Eleven trusts in West Yorkshire are looking to rationalise their data centre provision, potentially by collaborating with other public services.

NHS Yorkshire and the Humber commissioned Channel 3 Consulting to review and rationalise data centre provision for five acute trusts, three mental health trusts and three primary care trusts.

Brian Gorman, Channel 3 director of strategy, said three to five different options would go to the West Yorkshire Optimising IM&T Programme Board this month.

Gorman said the company had been asked to include an extra option in the final proposal list, which would involve working with local authorities or other public sector services in the region.

He pointed out that this move might fit with a government push towards the NHS and local authorities working more collaboratively.

He also argued that having data centres on the same platforms would make information sharing and communications via technologies such as video conferencing much easier.

“That’s certainly one option the programme board are very keen on exploring further,” he said.

Individual trusts want better quality IM&T that will allow them to move more clinical services out into the community.

“This is not just about data centre hosting, but the ability to support mobile working from those data centres,” he said.

NHS Yorkshire and the Humber assistant chief information officer Dave Lang told eHealth Insider the strategic health authority believed that sharing services and resources with other public service providers was “the way forward.”

“If possible, that’s what the trusts would like to do,” he added.

Lang said the trusts and the board were looking to improve efficiency in IM&T as part of the wider quality, innovation, productivity and prevention agenda, and to address the pressure on finances being felt across the NHS.
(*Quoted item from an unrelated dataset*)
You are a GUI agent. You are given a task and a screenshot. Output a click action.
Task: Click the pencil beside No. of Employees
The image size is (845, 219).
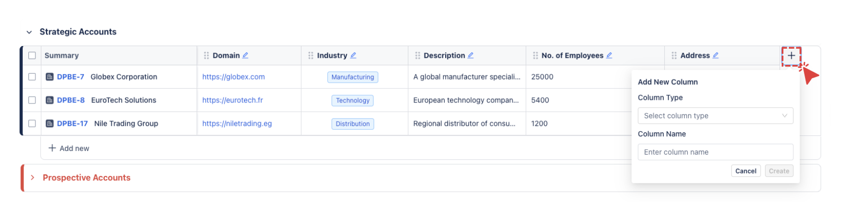click(609, 55)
“We believe part of the solution is to use IM&T as a more effective service. The programme board is not about data centres, it’s about optimising IM&T services,” he said.

“If we have a more efficient and transparent infrastructure it gives us all sorts of opportunities to do other things in other ways.

“For example, data centres are providing the data back into a wide area network, which means that information is available everywhere rather than just within the organisation that currently holds it. And that means there’s better opportunity to collaborate.”

Lang said he expected the programme board to decide on a “common vision” for the trusts to sign up to, although they may take different paths to get there.

“We are looking for a solution that suits the majority of trusts in Yorkshire and Humber. There might well be an interim solution and then a more managed solution later on.”

He said the board’s IM&T professionals were clear that they did not see managing data centres or servers as their core business in the future.

The service is currently being run from computer centres in each of the trusts or The Health Informatics Service. It will most likely be outsourced, but that could be to an NHS organisation or a public/private partnership.

“At the end of the day it’s not just about IM&T, but what opportunities IM&T gives us to help deliver other services more efficiently and effectively and of a better quality,” he said.

The chosen data centre solution is due to be implemented in December this year. Channel 3 said there was the potential for multi million pound, year on year, savings from the programme.